Structured Data Extraction

  1. You need to extract information about research papers from academic abstracts. Each paper has:
  • Title (string)
  • Publication year (integer)
  • Authors (list of strings)
  • Keywords (list of strings, optional field)
  • Citation count (integer, may be missing)

Write the appropriate type_object() specification using ellmer’s type functions. Ensure missing values for optional fields return NA rather than causing hallucinations.

  1. The following code attempts to extract people’s information but produces errors:
type_people <- type_array(
  type_object(
    name = type_string(),
    age = type_integer(),
    hobbies = type_string()  # Problem here
  )
)
  1. Identify the conceptual error in the schema design for the hobbies field.
  2. Rewrite the schema to correctly represent that a person can have multiple hobbies.
  3. What R data structure would the corrected schema produce for the hobbies field?
  1. When extracting tabular data using type_array(type_object(...)):
  1. Each object represents a column in the resulting data frame
  2. The order of fields in type_object() determines row ordering in the output
  3. Each object represents a row in the resulting data frame
  4. Missing fields automatically get filled with zeros rather than NA values
  5. The approach only works with cloud-based LLMs, not local models
  1. Complete the following code to extract product reviews containing rating (1-5 integer), reviewer name (string), and review text (string) from multiple prompts using parallel processing:
library(ellmer)

prompts <- c(
  "Maria gave the coffee maker 5 stars: 'Best purchase ever!'",
  "John rated it 2/5: 'Broke after one week'",
  "Anonymous user: 4 stars - good value but slow shipping"
)

# Replace the content of type_object()
type_review <- type_object(
  _________________________,
  _________________________,
  _________________________
)

chat <- chat_ollama(model="gemma3")
result <- _________________________(chat, prompts, type = type_review)
  1. Why might structured output (using $chat_structured()) be preferable to requesting JSON format in a regular prompt (using $chat() with “return JSON” instruction) for production data pipelines?
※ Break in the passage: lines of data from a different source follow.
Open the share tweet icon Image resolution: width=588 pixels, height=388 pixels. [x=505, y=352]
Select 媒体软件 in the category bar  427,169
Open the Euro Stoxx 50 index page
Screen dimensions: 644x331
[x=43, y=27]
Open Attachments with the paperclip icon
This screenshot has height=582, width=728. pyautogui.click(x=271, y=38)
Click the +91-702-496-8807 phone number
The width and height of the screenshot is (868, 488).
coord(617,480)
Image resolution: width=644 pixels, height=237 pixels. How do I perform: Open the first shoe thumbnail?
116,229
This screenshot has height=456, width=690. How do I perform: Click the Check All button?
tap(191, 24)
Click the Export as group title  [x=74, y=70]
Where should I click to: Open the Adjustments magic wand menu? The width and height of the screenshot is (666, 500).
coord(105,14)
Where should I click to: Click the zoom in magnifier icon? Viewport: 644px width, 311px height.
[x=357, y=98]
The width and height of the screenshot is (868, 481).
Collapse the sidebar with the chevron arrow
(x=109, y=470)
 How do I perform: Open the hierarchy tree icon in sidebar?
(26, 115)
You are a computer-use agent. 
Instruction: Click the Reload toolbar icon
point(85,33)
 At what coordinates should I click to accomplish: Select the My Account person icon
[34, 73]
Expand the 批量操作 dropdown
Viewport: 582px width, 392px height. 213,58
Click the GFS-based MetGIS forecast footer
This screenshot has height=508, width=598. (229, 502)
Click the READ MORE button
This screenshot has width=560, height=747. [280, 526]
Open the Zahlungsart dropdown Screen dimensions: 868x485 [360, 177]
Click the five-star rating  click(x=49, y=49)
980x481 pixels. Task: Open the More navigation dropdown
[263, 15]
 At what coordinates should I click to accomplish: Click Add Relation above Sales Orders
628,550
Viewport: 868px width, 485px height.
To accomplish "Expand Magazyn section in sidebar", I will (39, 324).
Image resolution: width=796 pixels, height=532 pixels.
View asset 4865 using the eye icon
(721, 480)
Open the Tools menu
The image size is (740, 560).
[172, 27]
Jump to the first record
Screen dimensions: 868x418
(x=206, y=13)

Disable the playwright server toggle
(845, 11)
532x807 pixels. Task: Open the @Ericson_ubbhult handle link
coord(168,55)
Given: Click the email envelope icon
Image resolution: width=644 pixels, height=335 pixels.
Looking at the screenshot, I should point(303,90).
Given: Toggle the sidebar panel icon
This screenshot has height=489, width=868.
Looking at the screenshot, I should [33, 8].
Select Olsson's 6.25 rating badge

Discuss two specific reliability advantages.

Tool Calling and RAG

  1. You’re creating a tool to fetch current stock prices. The function signature is:
get_stock_price <- function(symbol, exchange = "NASDAQ") { ... }

Write a complete tool() wrapper including appropriate descriptions and argument specifications using type_string() and type_enum() where relevant. Justify your choice of required parameters.

  1. Describe the complete 4-step flow of a tool calling interaction between user, LLM, and external function. Why is it important that the LLM requests tool execution rather than executing tools directly?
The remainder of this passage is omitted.